Reproduce exactly the lines from the one that holds "This screenshot has height=870, width=607." through the last line of the entries, both ends included, but not the pictures.

▶ RECORDS SHOWN:

#####

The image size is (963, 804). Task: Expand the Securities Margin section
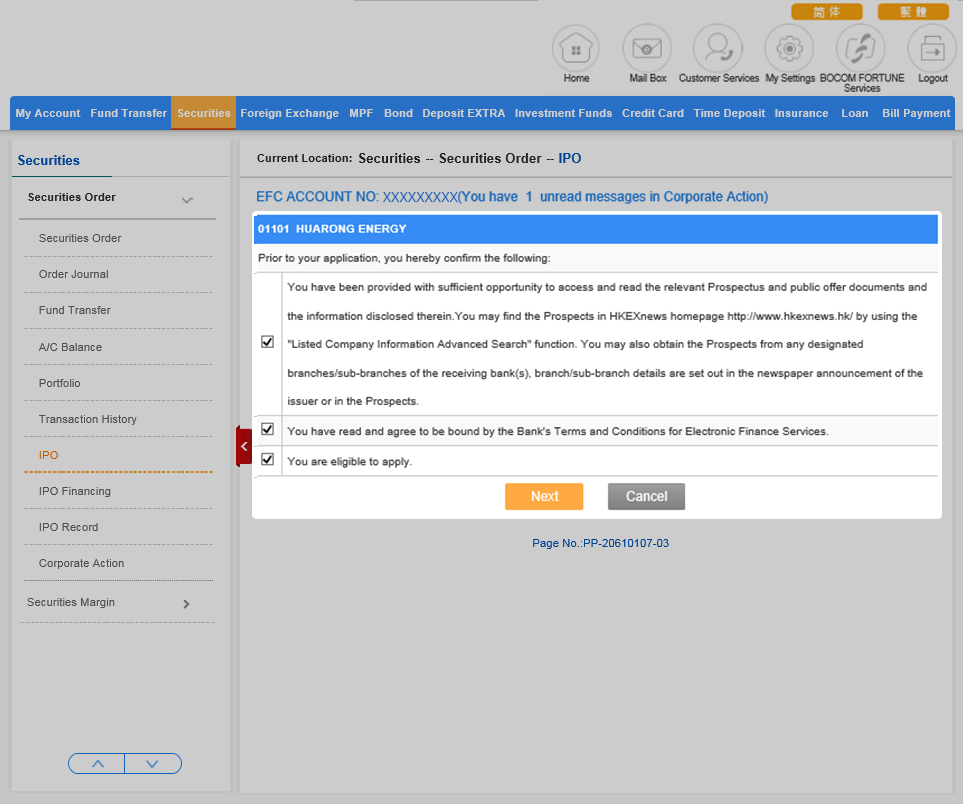point(186,604)
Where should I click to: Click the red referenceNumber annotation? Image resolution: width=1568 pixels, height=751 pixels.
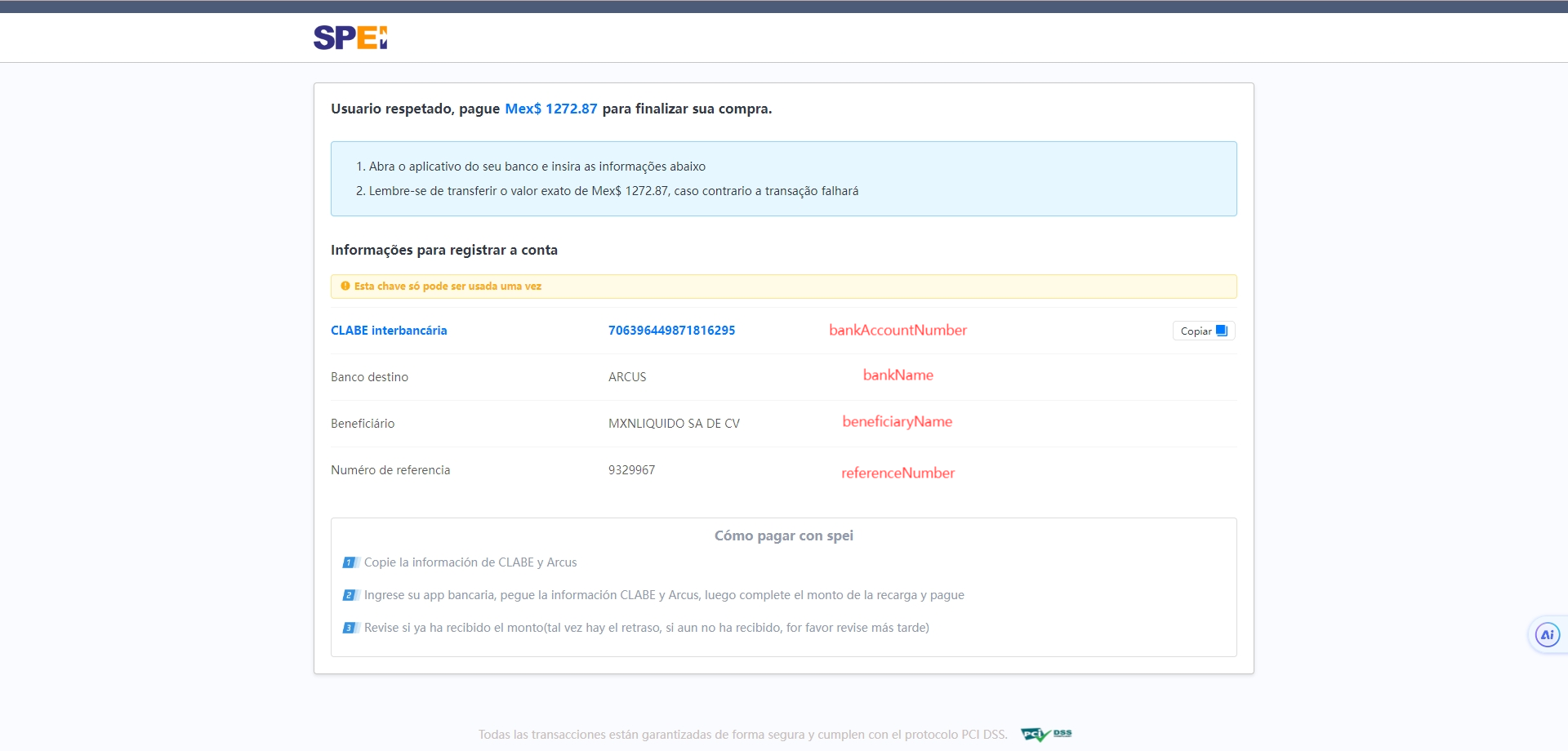point(898,473)
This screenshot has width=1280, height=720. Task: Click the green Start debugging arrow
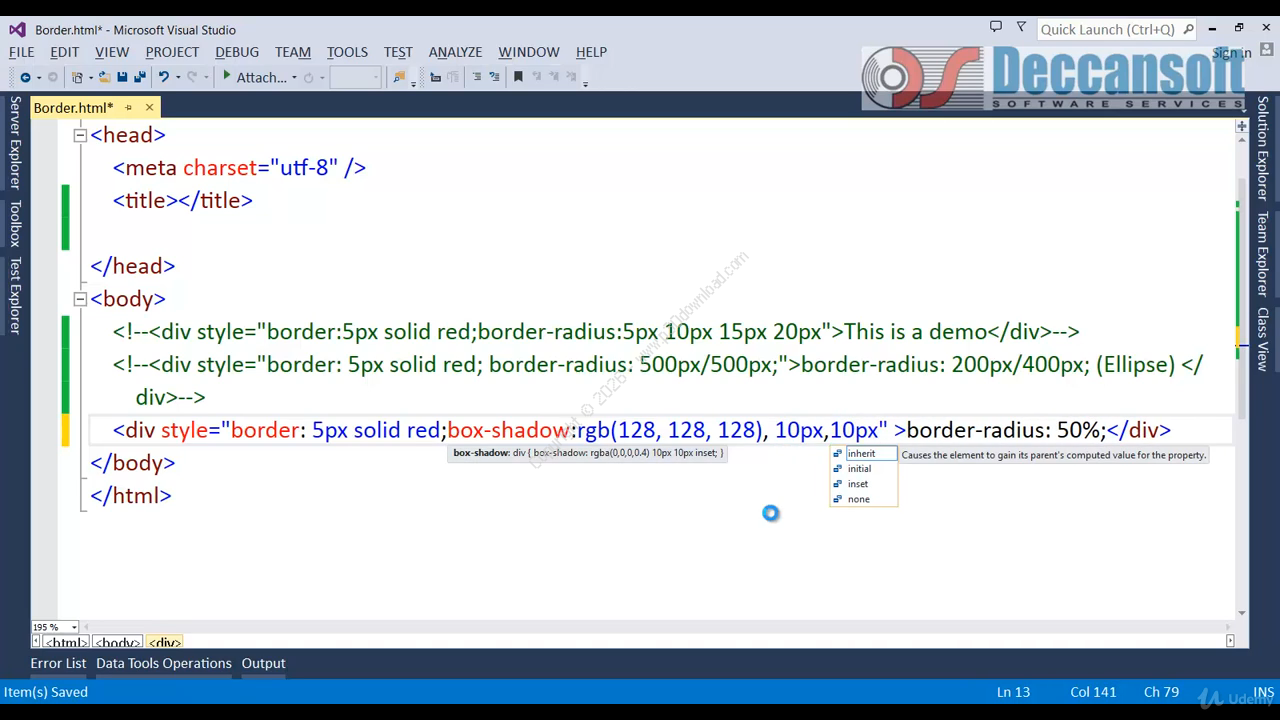227,76
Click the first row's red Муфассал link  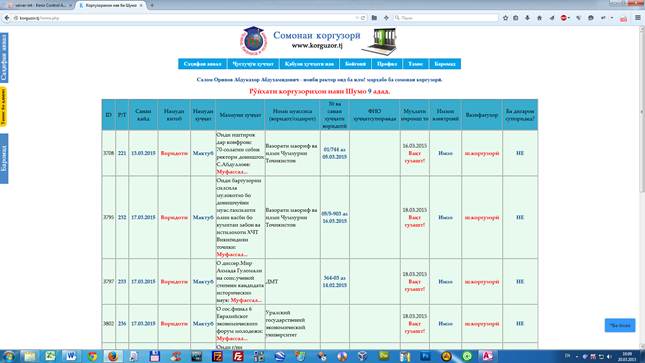click(x=232, y=172)
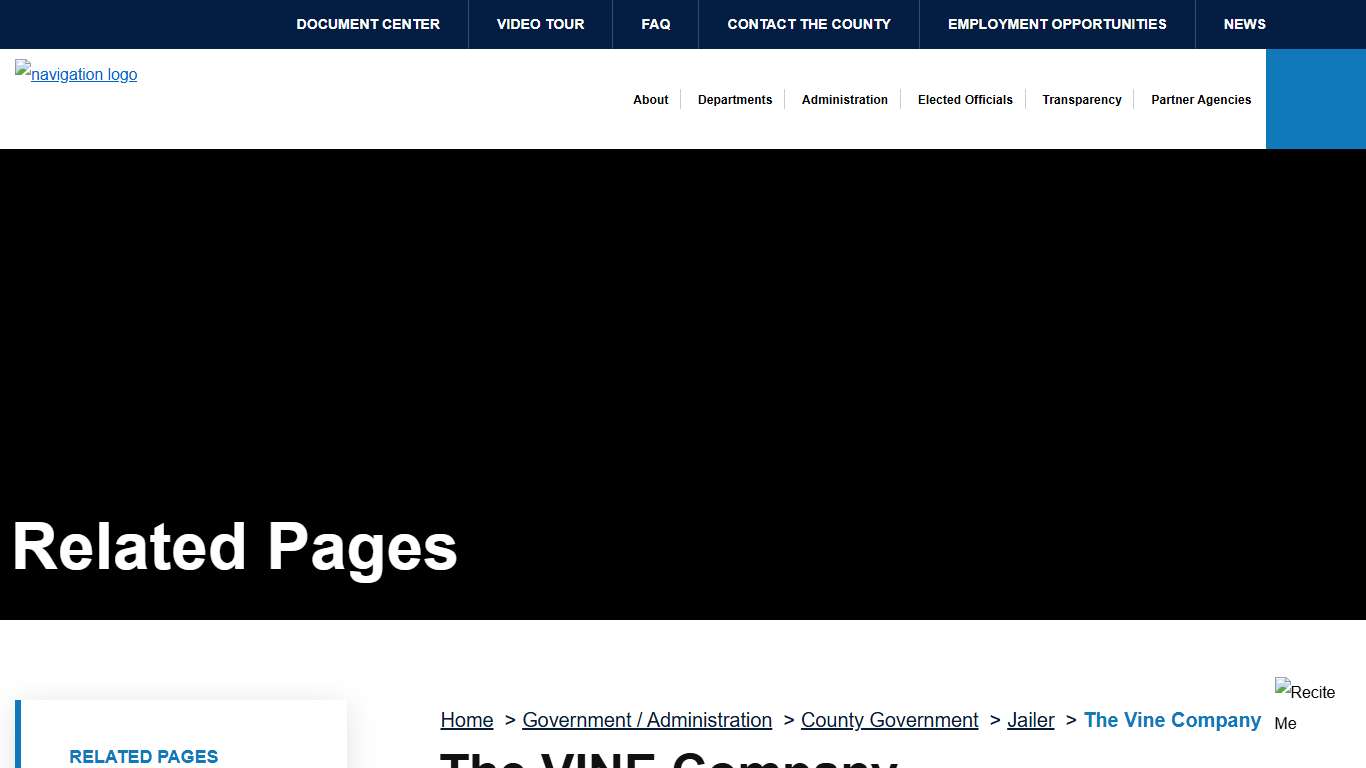
Task: Click the navigation logo image
Action: point(76,74)
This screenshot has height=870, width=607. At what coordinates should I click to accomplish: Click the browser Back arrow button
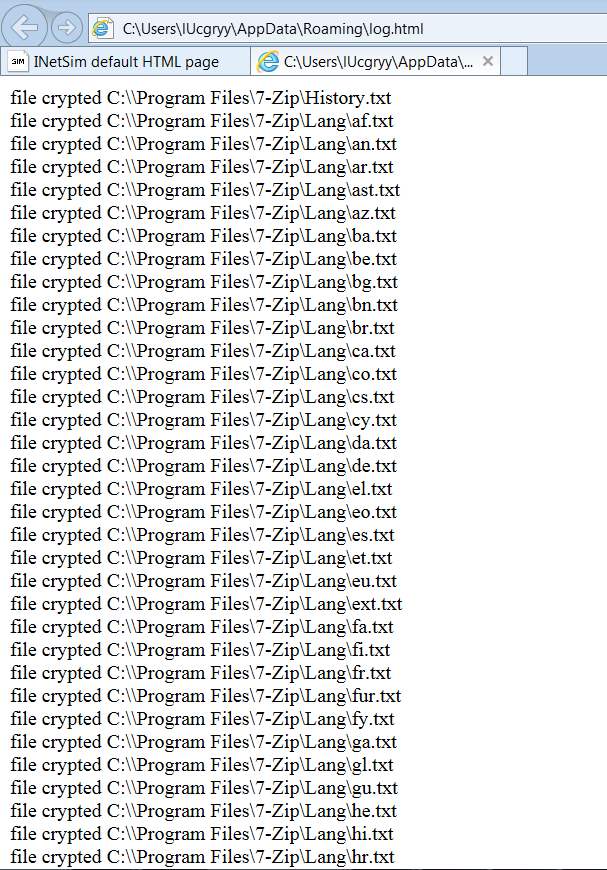click(x=24, y=27)
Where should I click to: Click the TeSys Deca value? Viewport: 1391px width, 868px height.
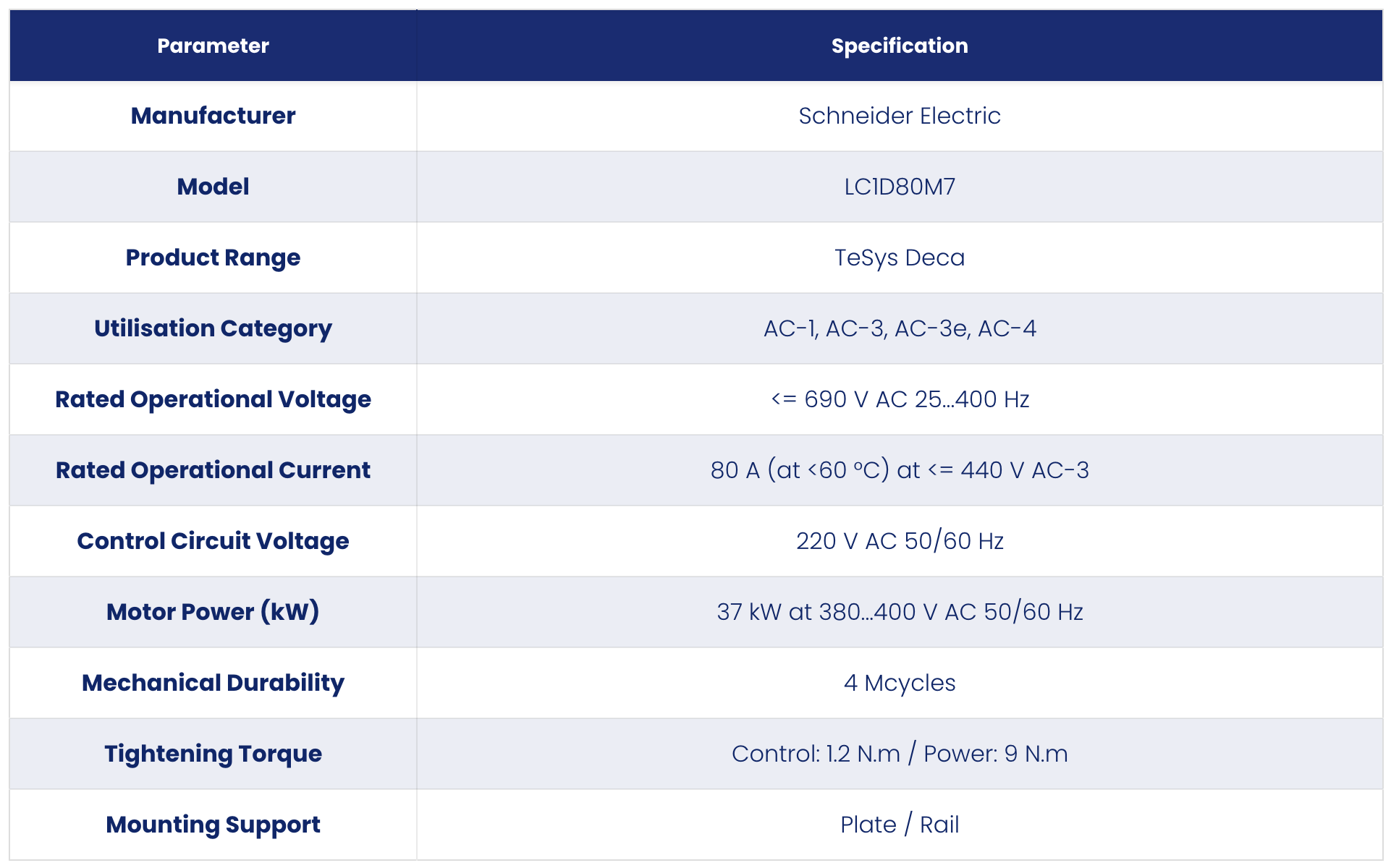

#####

▶ EXERCISE RESPONSE:
This screenshot has height=870, width=607. At what coordinates should I click to accomplish: Click the browser Back arrow button
click(x=24, y=27)
Where should I click to: Click the TeSys Deca value? Viewport: 1391px width, 868px height.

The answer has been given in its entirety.